[Collected data]
:::::

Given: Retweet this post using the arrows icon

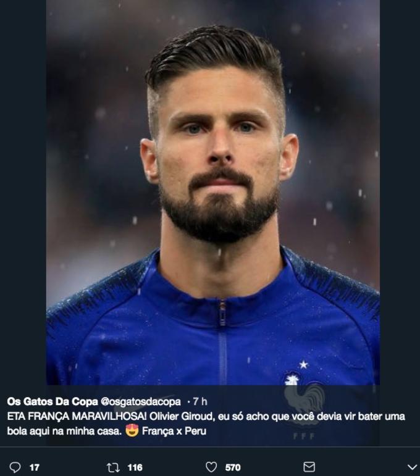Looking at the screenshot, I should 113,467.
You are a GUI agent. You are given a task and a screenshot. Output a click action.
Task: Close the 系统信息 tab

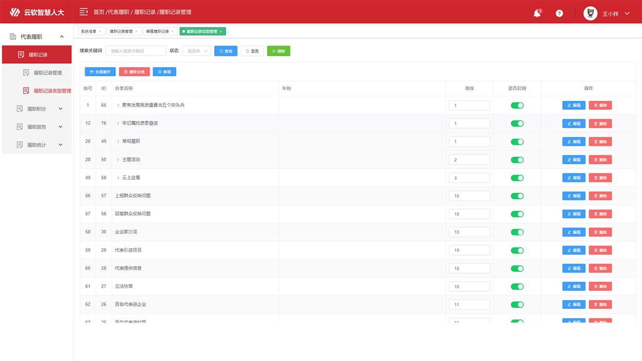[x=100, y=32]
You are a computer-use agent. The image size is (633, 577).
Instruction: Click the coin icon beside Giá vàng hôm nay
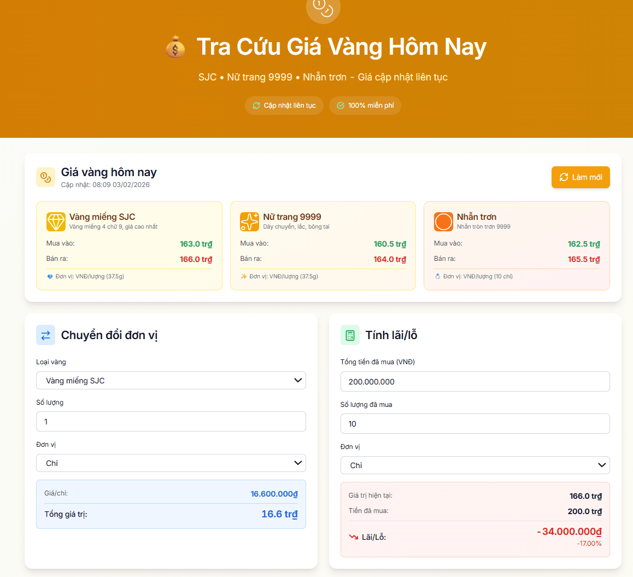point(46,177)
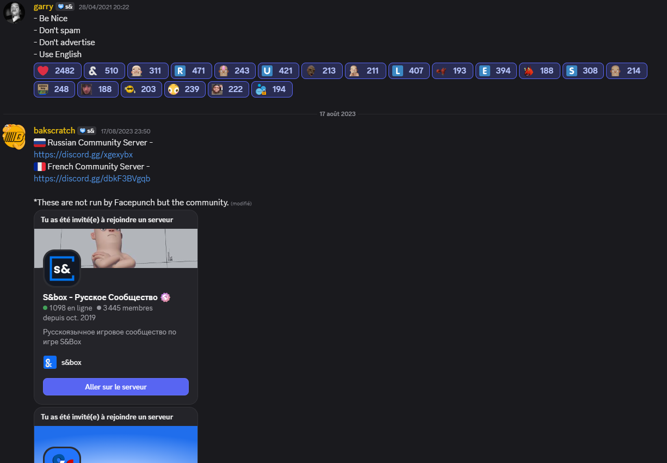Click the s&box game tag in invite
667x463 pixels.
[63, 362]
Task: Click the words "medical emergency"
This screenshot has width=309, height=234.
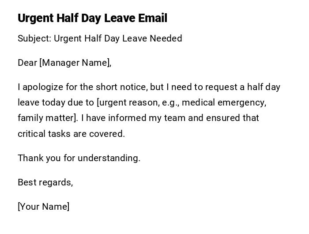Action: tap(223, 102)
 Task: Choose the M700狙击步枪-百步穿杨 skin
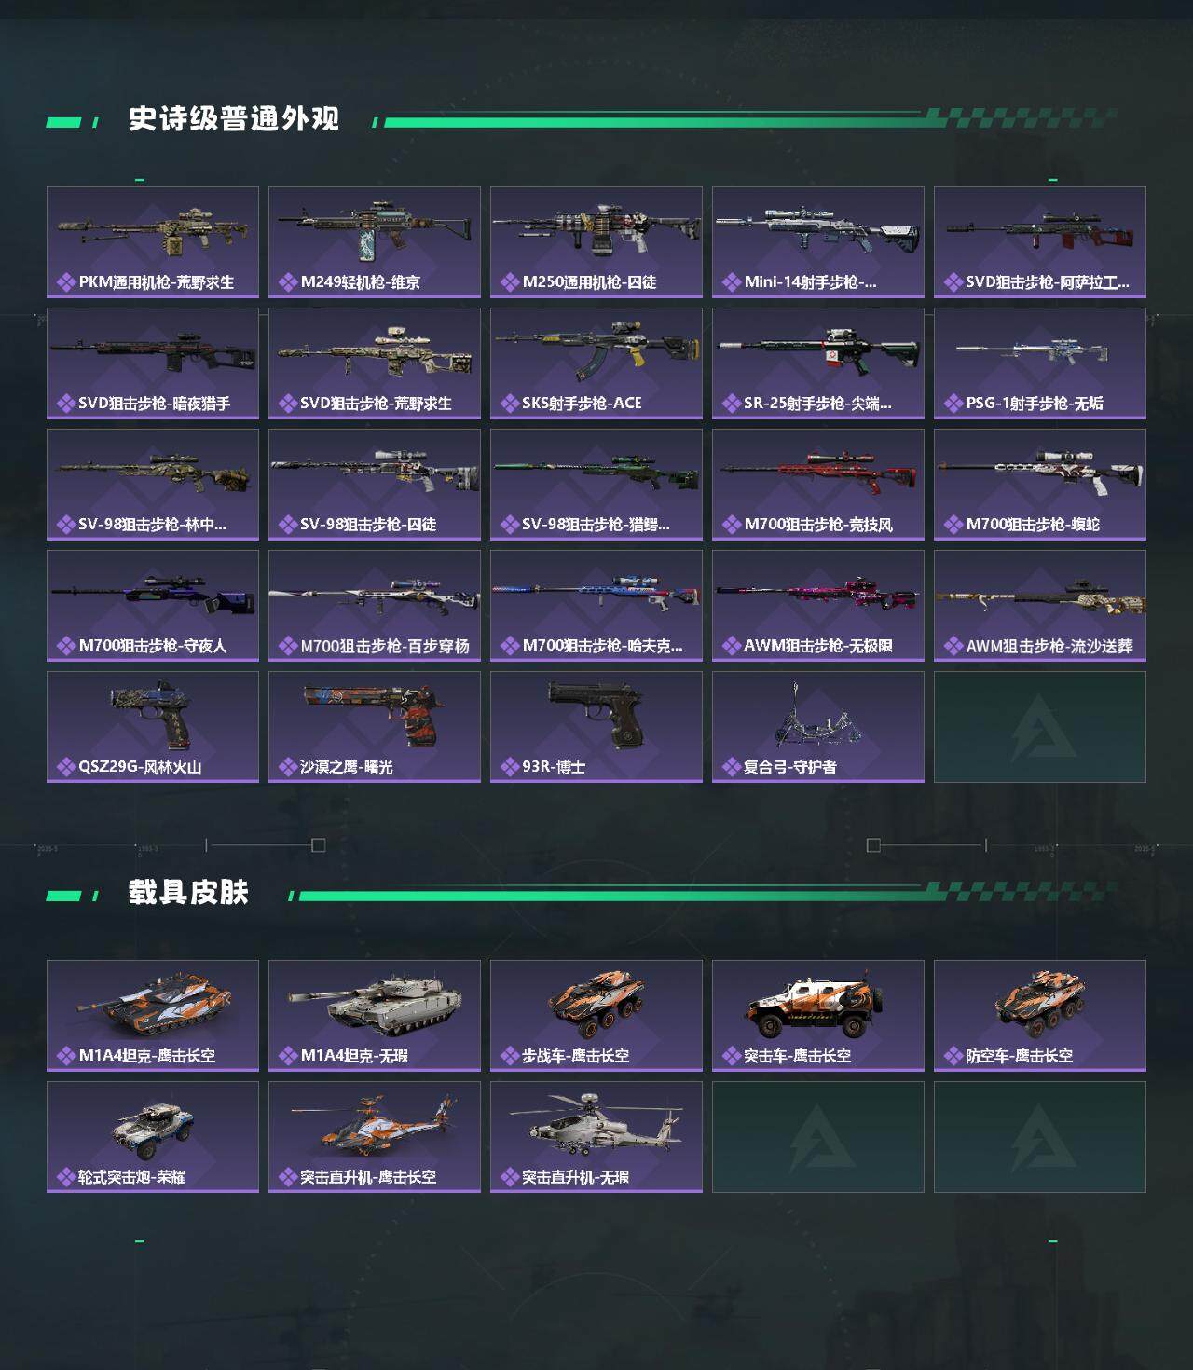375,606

:::::

**PROBLEM:** Word for word, print out all of the records above; pass over the pictures.

**WORKED SOLUTION:**
Given: Retweet this post using the arrows icon

Looking at the screenshot, I should 113,467.
You are a GUI agent. You are given a task and a screenshot. Output a click action.
Task: Close the 系统信息 tab

[x=100, y=32]
You are a computer-use agent. The image size is (633, 577).
Instruction: Click the coin icon beside Giá vàng hôm nay
point(46,177)
Click the s&box game tag in invite
667x463 pixels.
[63, 362]
Task: Click the words "medical emergency"
This screenshot has width=309, height=234.
Action: tap(223, 102)
 Task: Choose the M700狙击步枪-百步穿杨 skin
375,606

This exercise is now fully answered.